Today is World Rhino Day – and we would like to support all those involved in the fight to save our rhinos! Rhinos are beautiful animals in need of our protection – and we would like to take this opportunity to share some info from the WWF and share a few photos from wildlife photographer Hilton Kotze.
To mark the second annual World Rhino Day, we’re joining people in rhinoceros range countries to say enough is enough – rampant illegal poaching is threatening the survival of several rhino species, and we’re supporting strong measures to halt it.
In South Africa, home to most of the world’s rhinos, officials have responded to the recent poaching crisis by increasing protection for the animals, and being stricter over prosecutions and sentencing for wildlife criminals.
But we need to see the same commitment from countries in Asia, where consumer demand for rhino horn (based on the mistaken rumour that it can cure cancer) is fuelling illegal trade and encouraging the poachers.
South Africa has lost at least 287 rhinos so far in 2011 alone, including 16 or more critically endangered black rhinos. Most of the poaching has been in the world famous Kruger National Park, but privately owned rhinos have been targeted too.
More than 165 people have been arrested this year, and some convicted poachers have received up to 12 years in prison.
WWF’s African rhino programme manager, Dr Joseph Okori, says: “South African authorities are taking rhino poaching very seriously and are beginning to dismantle the sophisticated criminal gangs behind the killings.
“Putting powerful kingpins behind bars for 10 or 20 years will send a strong message to others not to engage in criminal behaviour.”

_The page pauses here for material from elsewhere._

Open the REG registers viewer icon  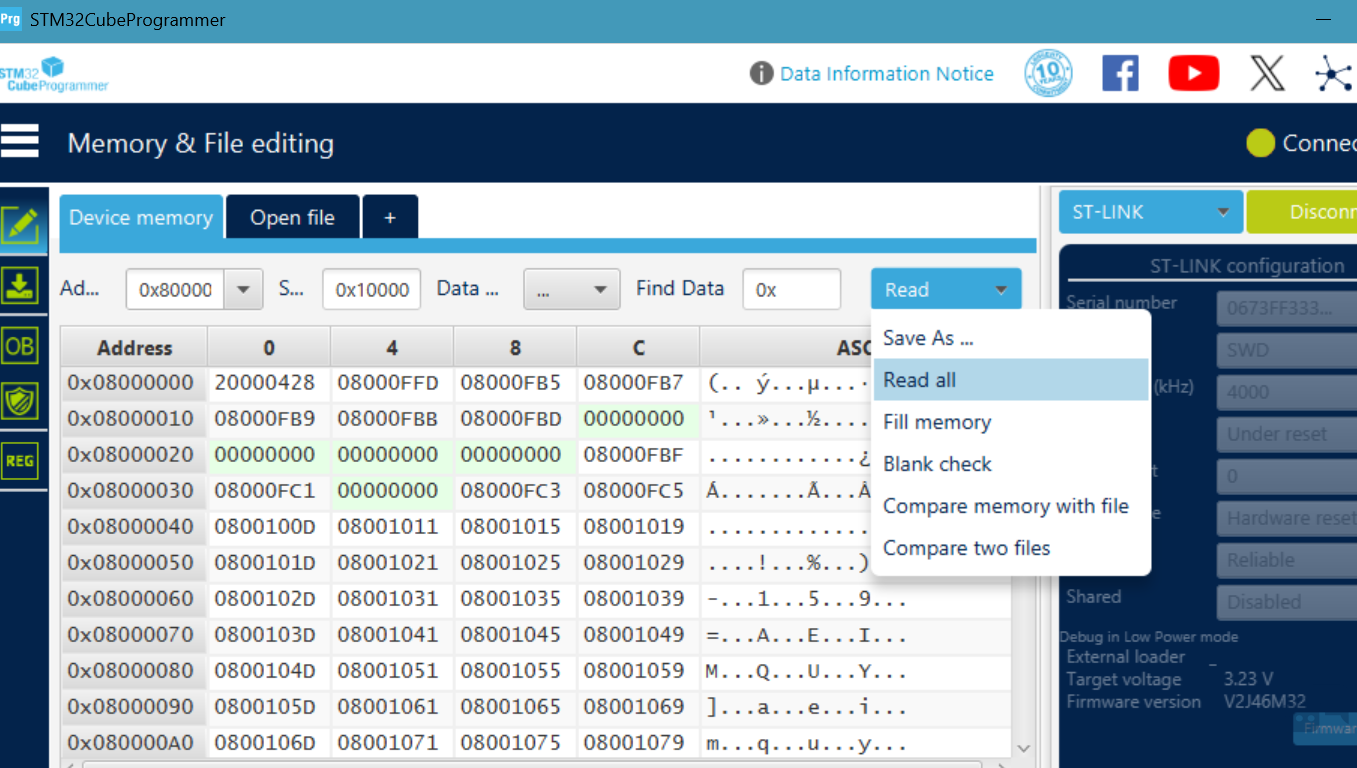21,460
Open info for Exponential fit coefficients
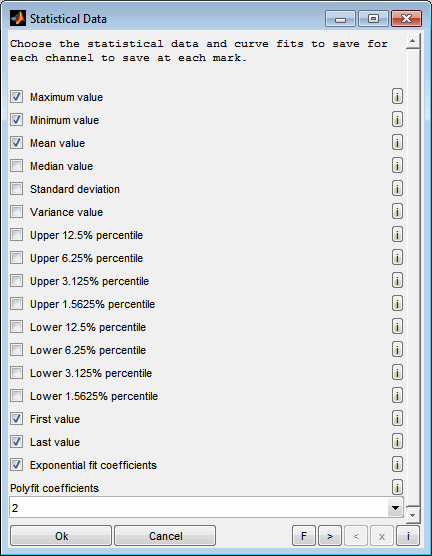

South Africa will also host government delegations from Vietnam and China later this month to address growing demand for rhino horn in Asia, where it’s used in traditional medicine. A visit by South African officials to Vietnam was organised last year by TRAFFIC, the wildlife trade monitoring arm of WWF and IUCN (International Union for Conservation of Nature).
They’ll discuss methods for greater cooperation between Asian and African governments on law enforcement and during criminal investigations, in order to disrupt trade chains and bring wildlife criminals to justice. We want to see illegal markets for these products in Asia shut down for good.
As Dr Okori says: “Rangers are putting their lives on the line to protect these animals from poachers and traders who are motivated only by greed. We salute all those working tirelessly to secure a future for rhinos, and we call on government leaders in Vietnam and China to do their part.”